WHAT TO WORK ON: Could you return every record below exactly as it is written?

DATA FOR REVIEW:
[Start of section]
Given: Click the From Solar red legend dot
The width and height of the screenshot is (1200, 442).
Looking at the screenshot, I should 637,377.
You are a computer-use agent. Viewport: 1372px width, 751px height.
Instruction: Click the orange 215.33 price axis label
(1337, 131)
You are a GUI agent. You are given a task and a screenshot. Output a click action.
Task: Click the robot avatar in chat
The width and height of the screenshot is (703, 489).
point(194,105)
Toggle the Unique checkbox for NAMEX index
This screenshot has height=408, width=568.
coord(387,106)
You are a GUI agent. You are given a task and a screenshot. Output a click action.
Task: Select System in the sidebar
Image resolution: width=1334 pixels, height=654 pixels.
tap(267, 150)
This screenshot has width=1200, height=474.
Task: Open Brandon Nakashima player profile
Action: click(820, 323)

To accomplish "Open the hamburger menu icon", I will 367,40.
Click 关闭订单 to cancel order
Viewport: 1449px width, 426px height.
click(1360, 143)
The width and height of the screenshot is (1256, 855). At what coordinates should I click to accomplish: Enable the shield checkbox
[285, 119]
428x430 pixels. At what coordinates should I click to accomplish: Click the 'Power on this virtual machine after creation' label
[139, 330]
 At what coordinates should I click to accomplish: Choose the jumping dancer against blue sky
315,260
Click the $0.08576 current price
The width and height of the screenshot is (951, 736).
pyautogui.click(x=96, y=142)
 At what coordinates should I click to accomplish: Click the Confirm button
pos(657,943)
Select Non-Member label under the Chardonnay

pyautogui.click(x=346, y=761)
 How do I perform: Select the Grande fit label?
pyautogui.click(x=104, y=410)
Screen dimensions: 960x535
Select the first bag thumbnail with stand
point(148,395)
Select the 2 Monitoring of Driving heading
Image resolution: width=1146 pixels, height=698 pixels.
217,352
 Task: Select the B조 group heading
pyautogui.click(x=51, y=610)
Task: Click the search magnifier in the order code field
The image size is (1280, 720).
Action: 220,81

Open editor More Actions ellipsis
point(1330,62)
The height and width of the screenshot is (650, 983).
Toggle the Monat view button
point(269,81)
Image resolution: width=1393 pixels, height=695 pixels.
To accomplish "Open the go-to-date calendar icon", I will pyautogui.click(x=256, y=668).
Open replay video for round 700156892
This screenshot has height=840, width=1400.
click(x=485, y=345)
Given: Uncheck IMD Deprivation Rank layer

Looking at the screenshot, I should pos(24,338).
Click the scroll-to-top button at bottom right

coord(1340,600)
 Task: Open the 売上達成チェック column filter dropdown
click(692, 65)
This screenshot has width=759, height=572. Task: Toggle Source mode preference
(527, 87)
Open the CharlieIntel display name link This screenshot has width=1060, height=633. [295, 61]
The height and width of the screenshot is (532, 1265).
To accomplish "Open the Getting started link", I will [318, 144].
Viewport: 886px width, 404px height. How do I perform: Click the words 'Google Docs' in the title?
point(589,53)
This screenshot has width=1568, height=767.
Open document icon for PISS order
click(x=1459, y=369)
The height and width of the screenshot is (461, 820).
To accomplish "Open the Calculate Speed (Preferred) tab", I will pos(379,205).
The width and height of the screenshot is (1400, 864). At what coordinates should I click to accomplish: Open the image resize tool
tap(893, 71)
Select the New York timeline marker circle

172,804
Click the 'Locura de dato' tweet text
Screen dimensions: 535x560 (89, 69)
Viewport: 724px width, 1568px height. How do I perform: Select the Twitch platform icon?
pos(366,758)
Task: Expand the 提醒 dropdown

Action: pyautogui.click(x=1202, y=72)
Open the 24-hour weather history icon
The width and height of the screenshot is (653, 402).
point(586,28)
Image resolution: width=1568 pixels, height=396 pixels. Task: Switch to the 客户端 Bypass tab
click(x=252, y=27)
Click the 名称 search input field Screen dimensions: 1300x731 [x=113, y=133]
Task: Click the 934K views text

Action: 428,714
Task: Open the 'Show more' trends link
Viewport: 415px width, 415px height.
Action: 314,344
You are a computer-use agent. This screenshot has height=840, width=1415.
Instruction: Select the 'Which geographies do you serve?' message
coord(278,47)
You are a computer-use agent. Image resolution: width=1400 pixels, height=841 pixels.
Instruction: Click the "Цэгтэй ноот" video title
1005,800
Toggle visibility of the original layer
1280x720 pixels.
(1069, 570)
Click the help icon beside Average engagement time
[End of section]
COMPLETED TASK:
Given: Click the From Solar red legend dot
The width and height of the screenshot is (1200, 442).
Looking at the screenshot, I should 637,377.
You are a computer-use agent. Viewport: 1372px width, 751px height.
Instruction: Click the orange 215.33 price axis label
(1337, 131)
You are a GUI agent. You are given a task and a screenshot. Output a click action.
Task: Click the robot avatar in chat
The width and height of the screenshot is (703, 489).
point(194,105)
Toggle the Unique checkbox for NAMEX index
This screenshot has height=408, width=568.
coord(387,106)
You are a GUI agent. You are given a task and a screenshot. Output a click action.
Task: Select System in the sidebar
Image resolution: width=1334 pixels, height=654 pixels.
tap(267, 150)
This screenshot has width=1200, height=474.
Task: Open Brandon Nakashima player profile
Action: click(820, 323)

To accomplish "Open the hamburger menu icon", I will 367,40.
Click 关闭订单 to cancel order
Viewport: 1449px width, 426px height.
click(1360, 143)
The width and height of the screenshot is (1256, 855). At what coordinates should I click to accomplish: Enable the shield checkbox
[285, 119]
428x430 pixels. At what coordinates should I click to accomplish: Click the 'Power on this virtual machine after creation' label
[139, 330]
 At what coordinates should I click to accomplish: Choose the jumping dancer against blue sky
315,260
Click the $0.08576 current price
The width and height of the screenshot is (951, 736).
pyautogui.click(x=96, y=142)
 At what coordinates should I click to accomplish: Click the Confirm button
pos(657,943)
Select Non-Member label under the Chardonnay

pyautogui.click(x=346, y=761)
 How do I perform: Select the Grande fit label?
pyautogui.click(x=104, y=410)
Screen dimensions: 960x535
Select the first bag thumbnail with stand
point(148,395)
Select the 2 Monitoring of Driving heading
Image resolution: width=1146 pixels, height=698 pixels.
217,352
 Task: Select the B조 group heading
pyautogui.click(x=51, y=610)
Task: Click the search magnifier in the order code field
The image size is (1280, 720).
Action: 220,81

Open editor More Actions ellipsis
point(1330,62)
The height and width of the screenshot is (650, 983).
Toggle the Monat view button
point(269,81)
Image resolution: width=1393 pixels, height=695 pixels.
To accomplish "Open the go-to-date calendar icon", I will pyautogui.click(x=256, y=668).
Open replay video for round 700156892
This screenshot has height=840, width=1400.
click(x=485, y=345)
Given: Uncheck IMD Deprivation Rank layer

Looking at the screenshot, I should pos(24,338).
Click the scroll-to-top button at bottom right

coord(1340,600)
 Task: Open the 売上達成チェック column filter dropdown
click(692, 65)
This screenshot has width=759, height=572. Task: Toggle Source mode preference
(527, 87)
Open the CharlieIntel display name link This screenshot has width=1060, height=633. [295, 61]
The height and width of the screenshot is (532, 1265).
To accomplish "Open the Getting started link", I will [318, 144].
Viewport: 886px width, 404px height. How do I perform: Click the words 'Google Docs' in the title?
point(589,53)
This screenshot has width=1568, height=767.
Open document icon for PISS order
click(x=1459, y=369)
The height and width of the screenshot is (461, 820).
To accomplish "Open the Calculate Speed (Preferred) tab", I will pos(379,205).
The width and height of the screenshot is (1400, 864). At what coordinates should I click to accomplish: Open the image resize tool
tap(893, 71)
Select the New York timeline marker circle

172,804
Click the 'Locura de dato' tweet text
Screen dimensions: 535x560 (89, 69)
Viewport: 724px width, 1568px height. How do I perform: Select the Twitch platform icon?
pos(366,758)
Task: Expand the 提醒 dropdown

Action: pyautogui.click(x=1202, y=72)
Open the 24-hour weather history icon
The width and height of the screenshot is (653, 402).
point(586,28)
Image resolution: width=1568 pixels, height=396 pixels. Task: Switch to the 客户端 Bypass tab
click(x=252, y=27)
Click the 名称 search input field Screen dimensions: 1300x731 [x=113, y=133]
Task: Click the 934K views text

Action: 428,714
Task: Open the 'Show more' trends link
Viewport: 415px width, 415px height.
Action: 314,344
You are a computer-use agent. This screenshot has height=840, width=1415.
Instruction: Select the 'Which geographies do you serve?' message
coord(278,47)
You are a computer-use agent. Image resolution: width=1400 pixels, height=841 pixels.
Instruction: Click the "Цэгтэй ноот" video title
1005,800
Toggle visibility of the original layer
1280x720 pixels.
(1069, 570)
Click the help icon beside Average engagement time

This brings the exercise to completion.